Since the Casey loop is just an extension of the Kadz loop, we elected to just walk these trails by taking the trail to the right at any intersection, rather than review the loops separately. Besides, the whole trail system is barely four kilometers long. Despite being relatively short, these trails are extremely well marked, complete with on-route maps labelled with “you are here”. The terrain was a nice change for us as we’ve been walking alot of limestone based rail trails lately. The craggy, massive granite outcroppings are so awe inspiring. There’s alot of exposed rockface here and some of it makes up sections of the trail. Watch it in wet weather though as granite can be quite slippery when wet.
Around the Beaver Pond was where the most impressive stuff started. We’ve only seen Cucumber Root in a few select places, and we mentally note where they are … until now. We were stunned at the proliferation of them on these trails. Those and Fringed Polygalas, they were like common weeds here. The Wife finally found a patch of Trailing Arbutus but without the flower.

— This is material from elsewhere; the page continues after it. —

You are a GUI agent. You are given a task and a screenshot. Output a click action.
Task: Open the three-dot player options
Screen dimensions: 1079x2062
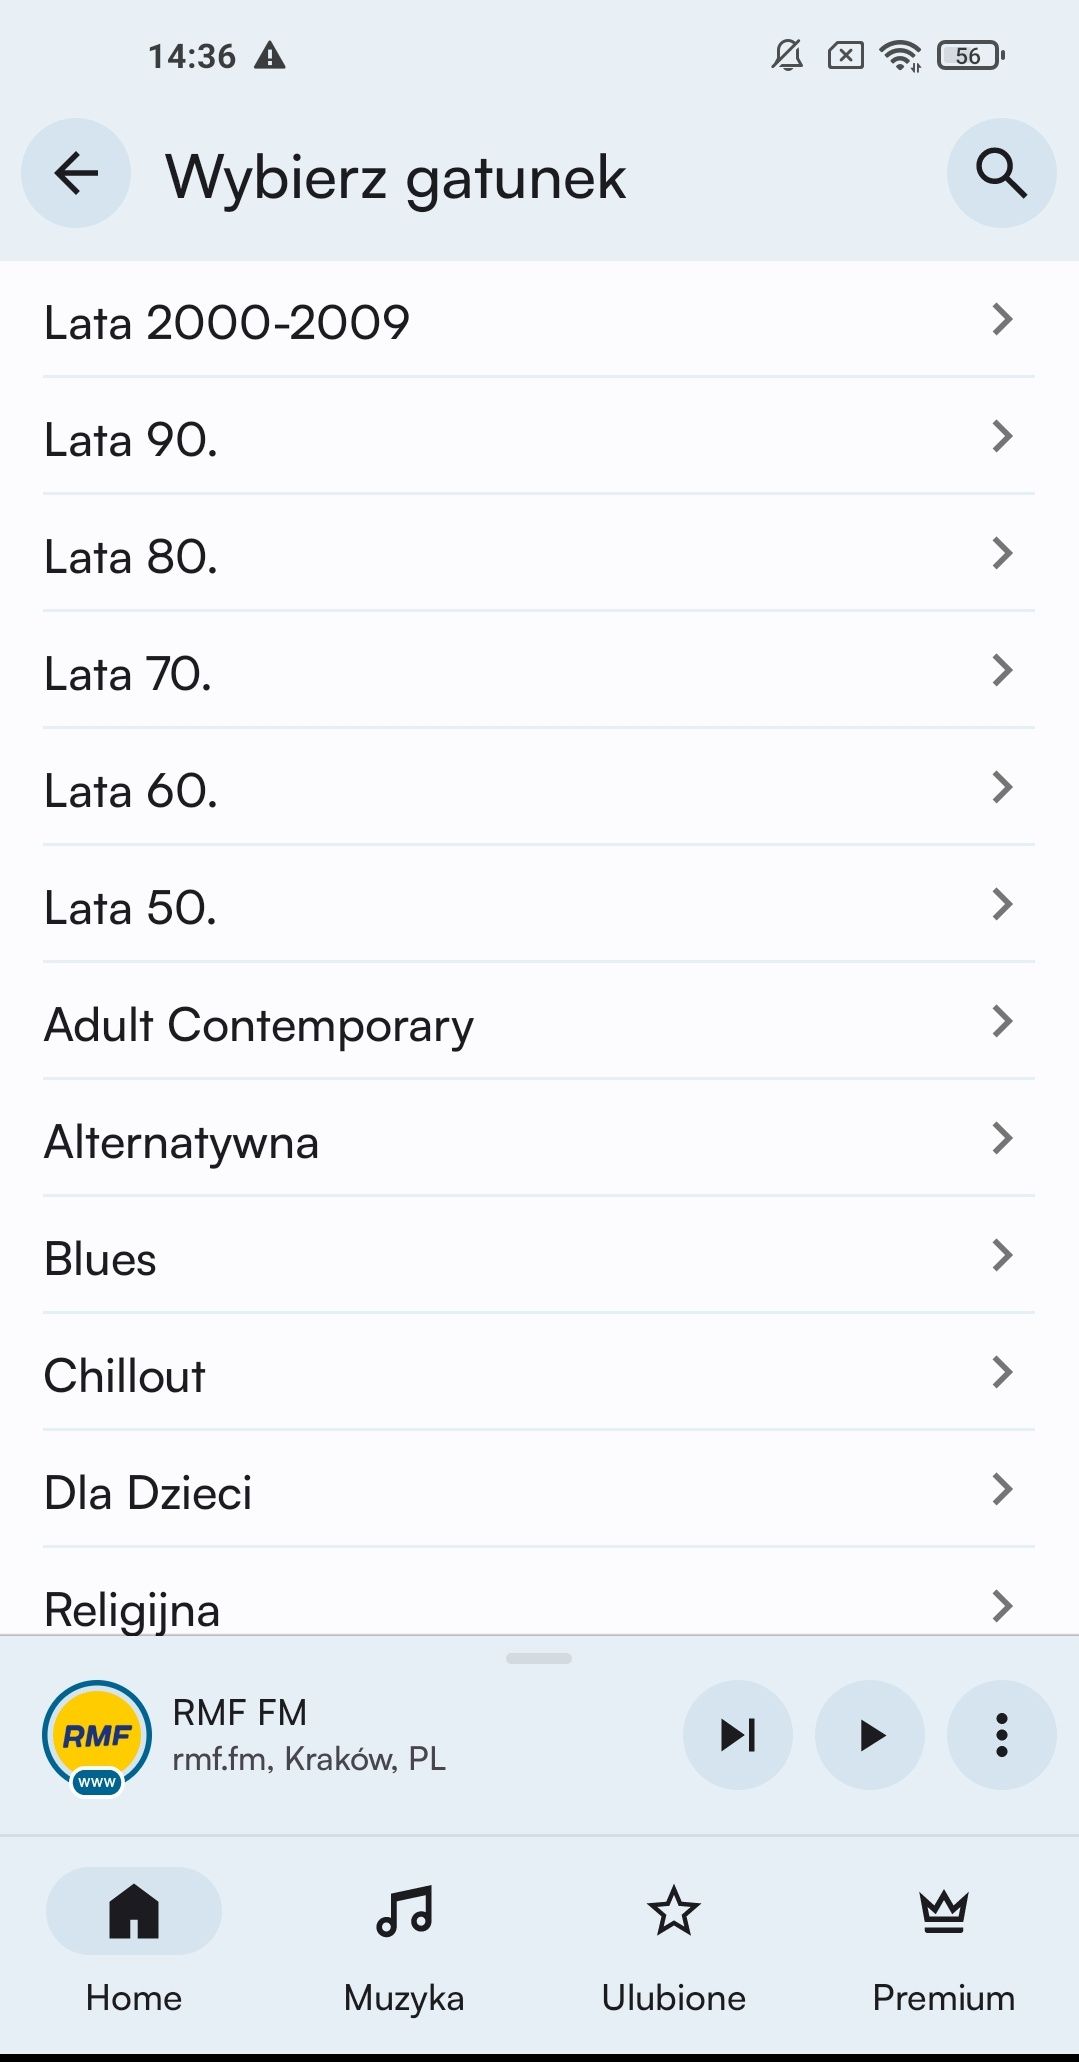click(1001, 1735)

The beaver pond itself provided us a thrill as well. Whenever we approach a pond in the wild, we always quiet down more than we normally are. ‘Cause, ya never know. You just might see …

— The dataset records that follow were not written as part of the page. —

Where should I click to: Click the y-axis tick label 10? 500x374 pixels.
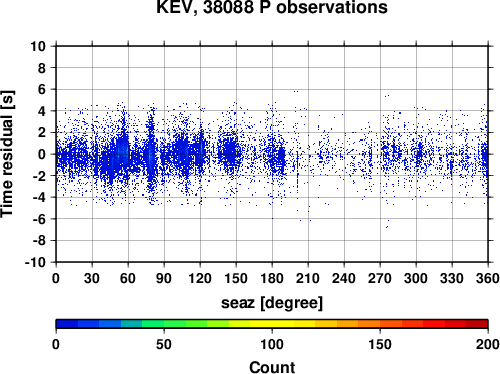coord(38,46)
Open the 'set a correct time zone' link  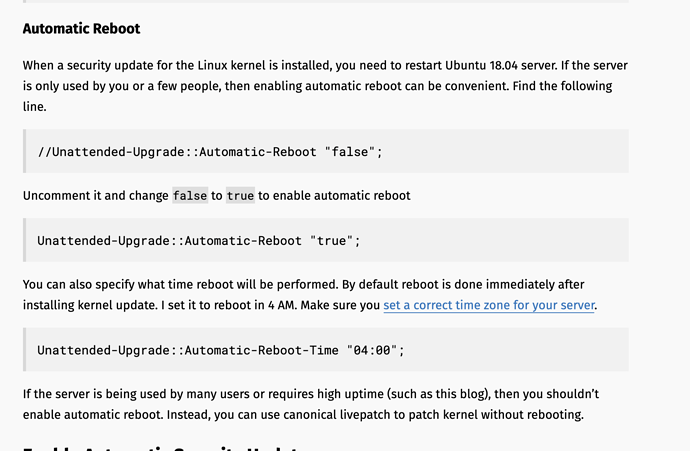click(489, 305)
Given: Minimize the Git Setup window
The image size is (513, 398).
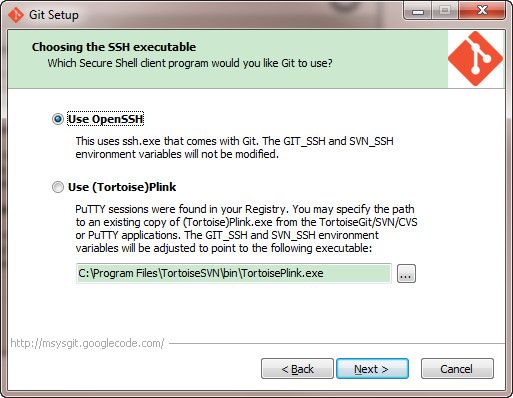Looking at the screenshot, I should click(x=418, y=11).
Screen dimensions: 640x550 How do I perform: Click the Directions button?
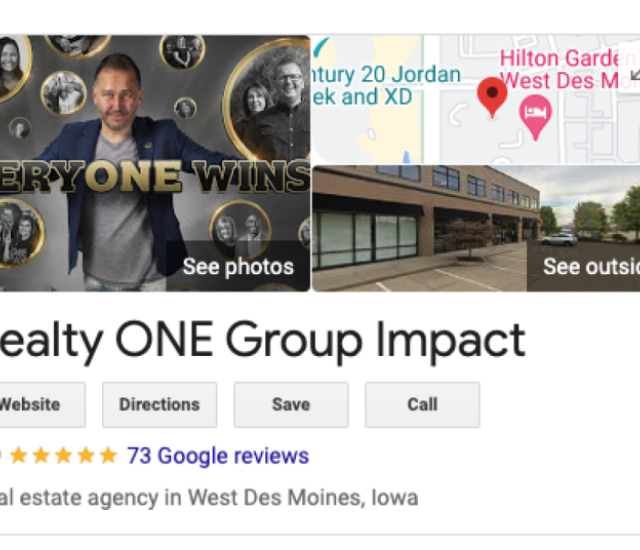pyautogui.click(x=160, y=405)
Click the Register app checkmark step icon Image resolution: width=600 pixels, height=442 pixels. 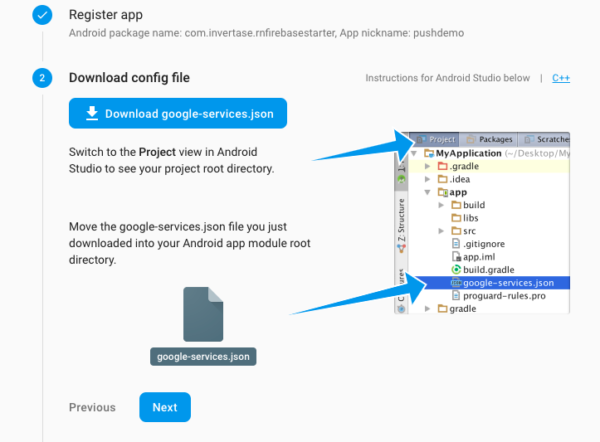(x=42, y=15)
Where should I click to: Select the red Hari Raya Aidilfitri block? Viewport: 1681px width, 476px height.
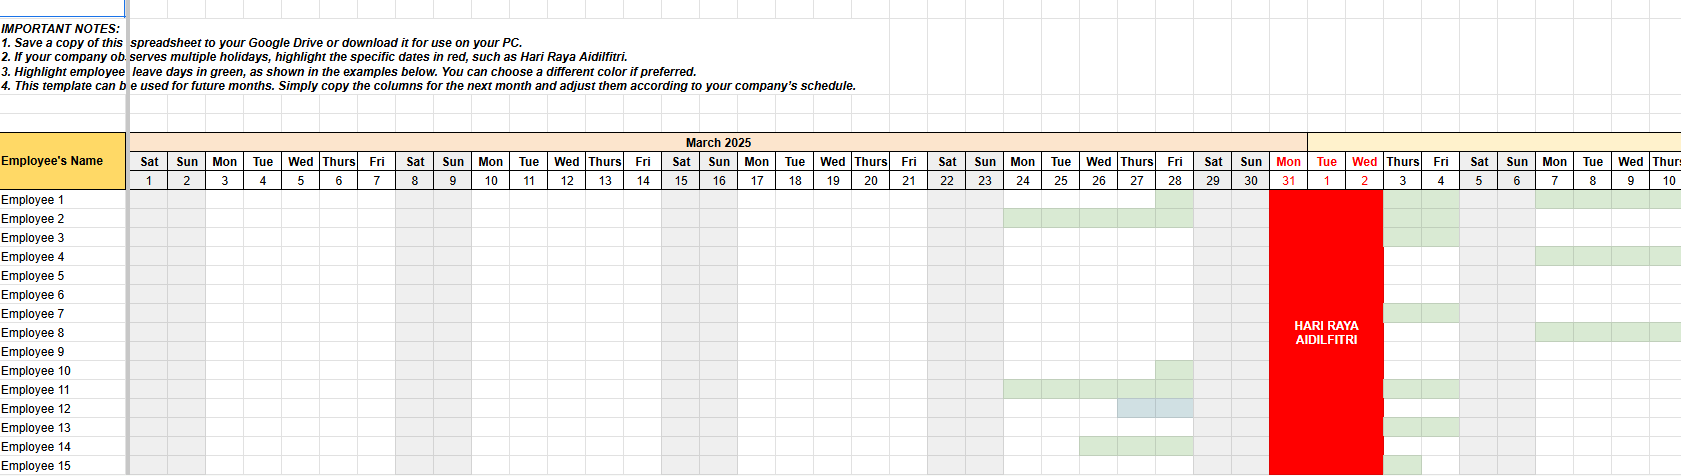(x=1326, y=332)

This beaver slapped the water with it’s tail twice as it kept surfacing and swimming closer and closer to us. Finally, it tired of the game, slapped it’s tail once more, and disappeared. I turned to walk away, and the Wife says “OOH ! Orchid !” I snapped a few shots, and we contiued the trail alongside the pond where we spotted a few more orchids.

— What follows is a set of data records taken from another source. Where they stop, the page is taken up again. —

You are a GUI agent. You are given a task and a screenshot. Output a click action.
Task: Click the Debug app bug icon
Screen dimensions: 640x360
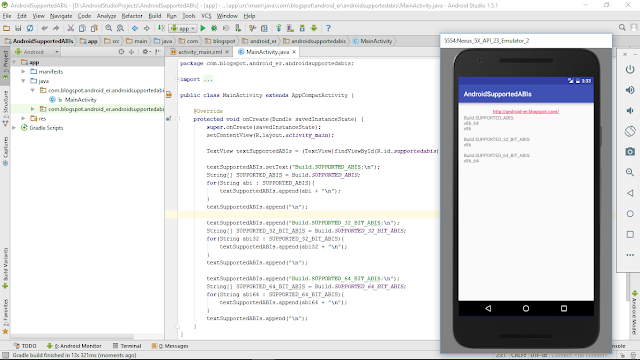(x=214, y=28)
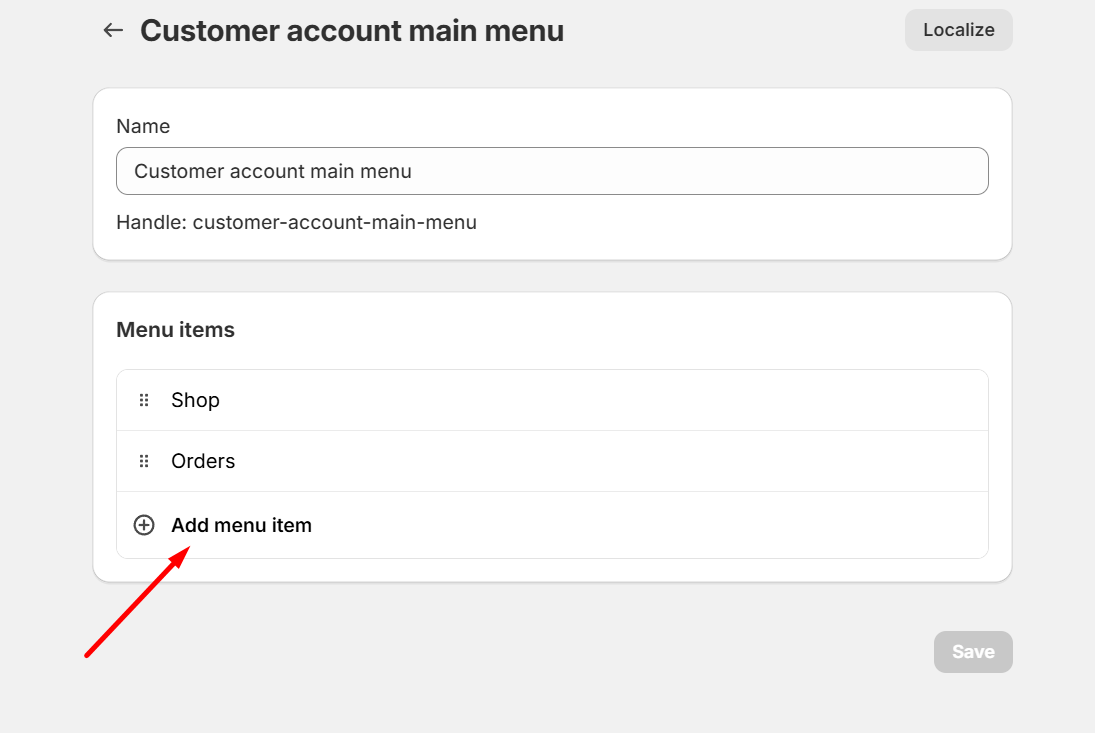
Task: Click the 'Menu items' section heading
Action: tap(175, 330)
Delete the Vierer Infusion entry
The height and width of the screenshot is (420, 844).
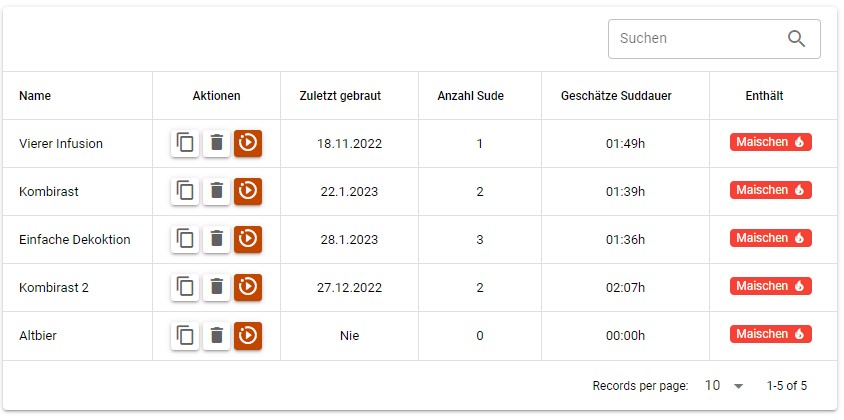pyautogui.click(x=216, y=143)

The trail back from the pond became almost a bushroad in width. It even had ATV-like tracks on it. It was also the wettest part of the trail, but had the most spectacular rock outcroppings and glacial erratics.
The Final Take
Yes … Highway #11 is less than 0.1 kms from the trailhead. And, it’s audible to varying degrees throughout the entire trail. Though, in a few places, I couldn’t tell if I was hearing leaves in the wind or Hwy #11. I really hate unnatural noises when I’m on a trail, but there was so much going on here, that I can’t say as I noticed.
There’s ample parking at the Muskoka Tourism Centre on Hwy #11 (North). The trails have the potential to be wet, so you might be advised to be prepared for it. There’s about a 50/50 blend of single file and walking two at the shoulder trail widths. The base is a combo of wet humus, trippy roots, and granite. It’s fairly hilly and uneven footing, and is about 4.4 kms long if you walk every step of it.
The diversity and proliferation of wildlife (Botanical and Biological) was definitely a surprise to me. I wasn’t expecting anything even remotely like this.